Task goal:
Could you reproduce the lines below from the one with "Screen dimensions: 700x490" through the one with "Open The Orb"? Keep both ends and add nothing.

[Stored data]
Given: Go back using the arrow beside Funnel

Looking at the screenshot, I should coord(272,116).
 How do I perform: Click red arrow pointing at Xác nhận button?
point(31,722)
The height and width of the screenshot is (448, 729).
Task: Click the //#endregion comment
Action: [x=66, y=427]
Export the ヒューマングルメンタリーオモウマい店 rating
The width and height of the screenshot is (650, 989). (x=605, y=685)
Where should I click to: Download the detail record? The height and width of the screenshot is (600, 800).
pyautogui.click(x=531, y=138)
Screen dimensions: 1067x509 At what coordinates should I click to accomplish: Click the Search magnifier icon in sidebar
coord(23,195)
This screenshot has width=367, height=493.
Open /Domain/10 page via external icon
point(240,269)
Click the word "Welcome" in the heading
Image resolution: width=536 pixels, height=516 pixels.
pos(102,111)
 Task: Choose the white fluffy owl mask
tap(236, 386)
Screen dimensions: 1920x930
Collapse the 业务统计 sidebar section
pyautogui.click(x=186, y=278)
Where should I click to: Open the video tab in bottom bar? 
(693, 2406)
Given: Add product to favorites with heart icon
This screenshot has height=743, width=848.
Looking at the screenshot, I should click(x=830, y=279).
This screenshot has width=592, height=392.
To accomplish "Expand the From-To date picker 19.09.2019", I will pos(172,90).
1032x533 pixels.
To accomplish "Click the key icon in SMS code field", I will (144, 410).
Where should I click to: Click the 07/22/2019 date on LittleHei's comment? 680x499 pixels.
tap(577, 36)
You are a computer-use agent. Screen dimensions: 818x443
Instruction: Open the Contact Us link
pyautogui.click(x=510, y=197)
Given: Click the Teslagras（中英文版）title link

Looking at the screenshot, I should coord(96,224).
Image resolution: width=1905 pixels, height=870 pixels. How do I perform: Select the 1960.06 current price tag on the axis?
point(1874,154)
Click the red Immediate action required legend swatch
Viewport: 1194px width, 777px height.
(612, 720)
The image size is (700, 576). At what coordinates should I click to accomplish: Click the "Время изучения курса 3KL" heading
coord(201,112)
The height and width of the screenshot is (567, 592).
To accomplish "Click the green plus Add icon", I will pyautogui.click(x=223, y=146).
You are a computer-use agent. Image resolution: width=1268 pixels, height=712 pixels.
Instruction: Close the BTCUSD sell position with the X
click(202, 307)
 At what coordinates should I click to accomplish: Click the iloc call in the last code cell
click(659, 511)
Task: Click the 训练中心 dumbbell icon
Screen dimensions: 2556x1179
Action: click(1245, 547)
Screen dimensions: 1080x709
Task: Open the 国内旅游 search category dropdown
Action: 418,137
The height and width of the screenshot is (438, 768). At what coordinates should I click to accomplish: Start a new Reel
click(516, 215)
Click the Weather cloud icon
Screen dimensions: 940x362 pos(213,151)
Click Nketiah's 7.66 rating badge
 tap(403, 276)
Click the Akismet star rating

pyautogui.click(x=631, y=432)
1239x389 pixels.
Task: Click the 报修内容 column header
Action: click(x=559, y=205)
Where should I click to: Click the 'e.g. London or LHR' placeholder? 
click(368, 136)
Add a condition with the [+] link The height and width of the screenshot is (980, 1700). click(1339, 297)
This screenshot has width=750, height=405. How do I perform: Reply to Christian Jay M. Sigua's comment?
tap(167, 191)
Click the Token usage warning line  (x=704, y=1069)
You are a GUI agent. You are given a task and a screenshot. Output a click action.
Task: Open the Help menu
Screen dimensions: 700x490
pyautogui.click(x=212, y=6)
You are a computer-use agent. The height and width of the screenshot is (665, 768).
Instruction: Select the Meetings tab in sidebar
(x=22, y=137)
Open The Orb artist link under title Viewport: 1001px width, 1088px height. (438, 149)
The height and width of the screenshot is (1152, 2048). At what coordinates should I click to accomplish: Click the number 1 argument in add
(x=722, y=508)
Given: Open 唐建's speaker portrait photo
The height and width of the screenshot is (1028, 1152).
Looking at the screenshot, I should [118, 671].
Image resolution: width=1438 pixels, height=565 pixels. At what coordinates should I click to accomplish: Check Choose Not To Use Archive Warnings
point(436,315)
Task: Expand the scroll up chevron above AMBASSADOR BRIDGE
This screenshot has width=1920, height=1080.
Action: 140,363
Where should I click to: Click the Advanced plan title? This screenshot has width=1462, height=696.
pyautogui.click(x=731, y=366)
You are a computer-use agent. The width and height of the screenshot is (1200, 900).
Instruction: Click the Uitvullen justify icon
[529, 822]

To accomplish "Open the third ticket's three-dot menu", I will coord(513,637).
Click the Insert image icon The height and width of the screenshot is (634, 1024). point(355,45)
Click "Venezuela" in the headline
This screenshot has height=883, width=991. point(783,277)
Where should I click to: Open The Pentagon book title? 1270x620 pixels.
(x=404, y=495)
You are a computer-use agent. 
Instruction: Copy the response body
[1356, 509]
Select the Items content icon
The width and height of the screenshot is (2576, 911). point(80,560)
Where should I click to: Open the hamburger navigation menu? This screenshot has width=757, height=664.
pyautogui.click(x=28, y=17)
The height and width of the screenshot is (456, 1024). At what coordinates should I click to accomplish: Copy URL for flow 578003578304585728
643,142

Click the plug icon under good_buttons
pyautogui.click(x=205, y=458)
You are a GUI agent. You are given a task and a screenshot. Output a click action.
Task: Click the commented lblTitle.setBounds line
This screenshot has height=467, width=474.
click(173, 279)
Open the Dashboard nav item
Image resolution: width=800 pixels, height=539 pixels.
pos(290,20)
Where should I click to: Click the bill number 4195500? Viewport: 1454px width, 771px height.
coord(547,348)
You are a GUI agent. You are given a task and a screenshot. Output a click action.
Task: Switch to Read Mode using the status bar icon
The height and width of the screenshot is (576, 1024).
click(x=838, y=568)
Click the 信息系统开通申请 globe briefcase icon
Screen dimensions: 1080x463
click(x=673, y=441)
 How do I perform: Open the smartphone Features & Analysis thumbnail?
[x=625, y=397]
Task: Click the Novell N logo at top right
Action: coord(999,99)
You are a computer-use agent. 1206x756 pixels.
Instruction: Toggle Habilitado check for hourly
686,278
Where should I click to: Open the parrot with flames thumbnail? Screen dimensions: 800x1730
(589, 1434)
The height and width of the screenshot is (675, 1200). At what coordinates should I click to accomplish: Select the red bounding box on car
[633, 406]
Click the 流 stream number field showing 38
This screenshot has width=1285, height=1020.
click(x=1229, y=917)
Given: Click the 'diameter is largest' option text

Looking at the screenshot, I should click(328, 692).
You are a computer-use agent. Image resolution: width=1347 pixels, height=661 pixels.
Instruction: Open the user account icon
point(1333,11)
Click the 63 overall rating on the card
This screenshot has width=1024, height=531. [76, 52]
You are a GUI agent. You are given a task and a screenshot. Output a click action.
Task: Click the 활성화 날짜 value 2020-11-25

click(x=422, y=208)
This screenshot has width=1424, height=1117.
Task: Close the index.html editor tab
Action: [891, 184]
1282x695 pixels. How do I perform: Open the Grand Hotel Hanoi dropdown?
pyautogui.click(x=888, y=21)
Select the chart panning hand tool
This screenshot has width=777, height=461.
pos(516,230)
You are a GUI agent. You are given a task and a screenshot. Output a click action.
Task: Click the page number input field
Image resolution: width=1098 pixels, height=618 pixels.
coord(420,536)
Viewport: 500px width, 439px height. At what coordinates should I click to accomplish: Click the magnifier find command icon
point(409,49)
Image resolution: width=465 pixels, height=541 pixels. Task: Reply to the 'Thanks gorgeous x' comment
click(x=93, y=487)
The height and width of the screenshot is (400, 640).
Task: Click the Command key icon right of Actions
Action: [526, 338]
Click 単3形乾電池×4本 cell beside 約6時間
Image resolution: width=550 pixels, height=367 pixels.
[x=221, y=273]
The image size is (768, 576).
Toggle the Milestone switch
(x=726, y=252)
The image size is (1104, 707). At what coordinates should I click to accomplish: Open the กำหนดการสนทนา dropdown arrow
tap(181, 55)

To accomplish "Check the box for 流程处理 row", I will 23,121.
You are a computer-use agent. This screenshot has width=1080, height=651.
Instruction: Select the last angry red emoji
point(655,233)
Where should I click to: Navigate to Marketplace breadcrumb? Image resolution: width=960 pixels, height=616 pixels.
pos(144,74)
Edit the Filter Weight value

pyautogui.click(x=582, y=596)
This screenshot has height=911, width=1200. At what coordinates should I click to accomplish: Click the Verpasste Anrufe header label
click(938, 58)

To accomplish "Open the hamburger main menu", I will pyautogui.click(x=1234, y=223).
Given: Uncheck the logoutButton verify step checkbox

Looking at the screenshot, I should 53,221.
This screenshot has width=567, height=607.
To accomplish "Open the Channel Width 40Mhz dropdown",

Exercise response:
Screen dimensions: 700x490
pyautogui.click(x=212, y=6)
You are a computer-use agent. The height and width of the screenshot is (665, 768).
Instruction: Select the Meetings tab in sidebar
(x=22, y=137)
Open The Orb artist link under title Viewport: 1001px width, 1088px height. (438, 149)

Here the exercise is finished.